--- Exercise ---
The lines to copy are those holding the string "will" in the entries below.

--- Materials provided ---
------------------------------------
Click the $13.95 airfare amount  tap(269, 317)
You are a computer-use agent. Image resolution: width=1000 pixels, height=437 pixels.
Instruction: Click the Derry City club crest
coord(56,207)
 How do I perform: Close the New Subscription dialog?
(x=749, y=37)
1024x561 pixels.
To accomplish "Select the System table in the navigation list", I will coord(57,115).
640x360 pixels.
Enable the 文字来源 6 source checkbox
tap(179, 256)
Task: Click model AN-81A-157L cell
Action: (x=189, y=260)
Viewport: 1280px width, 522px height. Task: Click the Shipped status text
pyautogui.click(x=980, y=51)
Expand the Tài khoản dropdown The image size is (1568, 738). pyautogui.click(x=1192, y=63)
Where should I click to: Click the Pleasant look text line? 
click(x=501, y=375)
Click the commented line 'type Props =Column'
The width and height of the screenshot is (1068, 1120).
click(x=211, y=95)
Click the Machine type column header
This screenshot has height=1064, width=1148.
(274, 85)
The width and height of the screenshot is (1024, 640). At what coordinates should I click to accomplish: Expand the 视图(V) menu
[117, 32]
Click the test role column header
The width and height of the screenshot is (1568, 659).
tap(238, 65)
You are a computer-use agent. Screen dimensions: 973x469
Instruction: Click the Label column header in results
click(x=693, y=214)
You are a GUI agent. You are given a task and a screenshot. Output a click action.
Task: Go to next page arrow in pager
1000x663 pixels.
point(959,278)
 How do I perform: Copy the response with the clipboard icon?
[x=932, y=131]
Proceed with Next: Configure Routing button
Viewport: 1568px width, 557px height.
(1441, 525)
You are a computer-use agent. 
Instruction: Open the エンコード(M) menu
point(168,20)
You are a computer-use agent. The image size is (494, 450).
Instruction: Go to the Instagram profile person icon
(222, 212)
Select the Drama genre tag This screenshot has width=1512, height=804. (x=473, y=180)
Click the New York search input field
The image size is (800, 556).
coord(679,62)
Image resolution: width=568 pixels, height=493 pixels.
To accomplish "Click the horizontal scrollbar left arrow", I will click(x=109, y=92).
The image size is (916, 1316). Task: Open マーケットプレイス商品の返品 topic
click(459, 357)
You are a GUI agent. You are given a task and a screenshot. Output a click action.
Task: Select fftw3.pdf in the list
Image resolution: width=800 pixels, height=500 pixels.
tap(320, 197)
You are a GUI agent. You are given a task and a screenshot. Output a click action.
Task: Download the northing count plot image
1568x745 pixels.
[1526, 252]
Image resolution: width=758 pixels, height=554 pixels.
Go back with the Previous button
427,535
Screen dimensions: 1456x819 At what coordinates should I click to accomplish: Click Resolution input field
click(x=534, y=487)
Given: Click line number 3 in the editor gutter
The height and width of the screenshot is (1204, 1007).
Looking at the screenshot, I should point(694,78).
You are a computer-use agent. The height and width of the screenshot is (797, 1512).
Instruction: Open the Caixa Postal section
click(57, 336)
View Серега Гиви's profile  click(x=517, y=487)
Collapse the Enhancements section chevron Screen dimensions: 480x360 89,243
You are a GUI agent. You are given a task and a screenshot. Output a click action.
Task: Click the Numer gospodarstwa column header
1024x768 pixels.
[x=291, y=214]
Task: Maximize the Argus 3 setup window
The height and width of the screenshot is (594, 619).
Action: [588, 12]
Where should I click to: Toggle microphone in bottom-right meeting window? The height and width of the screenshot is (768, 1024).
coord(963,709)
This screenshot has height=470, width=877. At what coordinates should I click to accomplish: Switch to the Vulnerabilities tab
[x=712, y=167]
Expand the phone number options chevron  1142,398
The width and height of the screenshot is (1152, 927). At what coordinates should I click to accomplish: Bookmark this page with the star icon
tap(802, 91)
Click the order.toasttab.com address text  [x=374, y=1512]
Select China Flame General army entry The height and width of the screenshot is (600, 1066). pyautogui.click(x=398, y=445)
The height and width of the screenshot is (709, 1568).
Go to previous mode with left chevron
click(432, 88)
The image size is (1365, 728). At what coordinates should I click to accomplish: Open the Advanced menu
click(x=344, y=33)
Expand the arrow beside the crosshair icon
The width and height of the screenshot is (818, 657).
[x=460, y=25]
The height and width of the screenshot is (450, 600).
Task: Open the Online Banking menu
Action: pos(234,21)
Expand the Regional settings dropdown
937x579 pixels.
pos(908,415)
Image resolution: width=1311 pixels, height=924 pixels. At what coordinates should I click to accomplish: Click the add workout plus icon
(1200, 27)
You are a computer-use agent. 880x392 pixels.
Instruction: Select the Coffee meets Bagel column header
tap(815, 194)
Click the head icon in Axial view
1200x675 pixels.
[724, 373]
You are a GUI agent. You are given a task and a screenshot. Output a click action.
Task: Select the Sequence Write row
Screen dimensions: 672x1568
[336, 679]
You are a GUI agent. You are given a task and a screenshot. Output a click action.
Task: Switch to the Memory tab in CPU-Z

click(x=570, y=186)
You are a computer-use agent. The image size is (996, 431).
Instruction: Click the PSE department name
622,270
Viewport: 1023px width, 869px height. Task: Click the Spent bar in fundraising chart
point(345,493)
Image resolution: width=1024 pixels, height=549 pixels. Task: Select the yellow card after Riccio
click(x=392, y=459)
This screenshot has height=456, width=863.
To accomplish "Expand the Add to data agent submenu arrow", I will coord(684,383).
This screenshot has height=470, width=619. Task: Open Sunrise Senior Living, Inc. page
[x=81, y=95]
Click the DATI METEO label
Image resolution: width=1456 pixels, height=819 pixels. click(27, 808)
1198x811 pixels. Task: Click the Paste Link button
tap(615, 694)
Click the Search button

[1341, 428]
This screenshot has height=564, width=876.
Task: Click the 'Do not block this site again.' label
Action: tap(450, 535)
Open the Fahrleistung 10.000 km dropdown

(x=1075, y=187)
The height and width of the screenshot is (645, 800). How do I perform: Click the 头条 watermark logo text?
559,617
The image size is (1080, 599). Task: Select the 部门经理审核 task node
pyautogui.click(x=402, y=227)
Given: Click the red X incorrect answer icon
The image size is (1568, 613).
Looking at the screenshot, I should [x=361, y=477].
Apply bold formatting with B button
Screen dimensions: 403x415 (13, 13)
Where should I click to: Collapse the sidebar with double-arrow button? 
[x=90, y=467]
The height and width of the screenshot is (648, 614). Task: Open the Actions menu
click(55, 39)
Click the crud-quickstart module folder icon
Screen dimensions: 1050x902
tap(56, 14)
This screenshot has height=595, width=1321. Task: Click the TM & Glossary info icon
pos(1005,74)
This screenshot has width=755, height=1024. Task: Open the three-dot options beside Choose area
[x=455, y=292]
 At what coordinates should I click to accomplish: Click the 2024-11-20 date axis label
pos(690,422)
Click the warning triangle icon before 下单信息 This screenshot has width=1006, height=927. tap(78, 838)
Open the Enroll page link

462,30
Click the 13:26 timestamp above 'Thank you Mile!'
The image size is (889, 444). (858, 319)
------------------------------------
--- Answer for the task ---
To accomplish "Select the System table in the navigation list", I will coord(57,115).
To accomplish "Click the horizontal scrollbar left arrow", I will click(x=109, y=92).
To accomplish "Expand the Add to data agent submenu arrow", I will coord(684,383).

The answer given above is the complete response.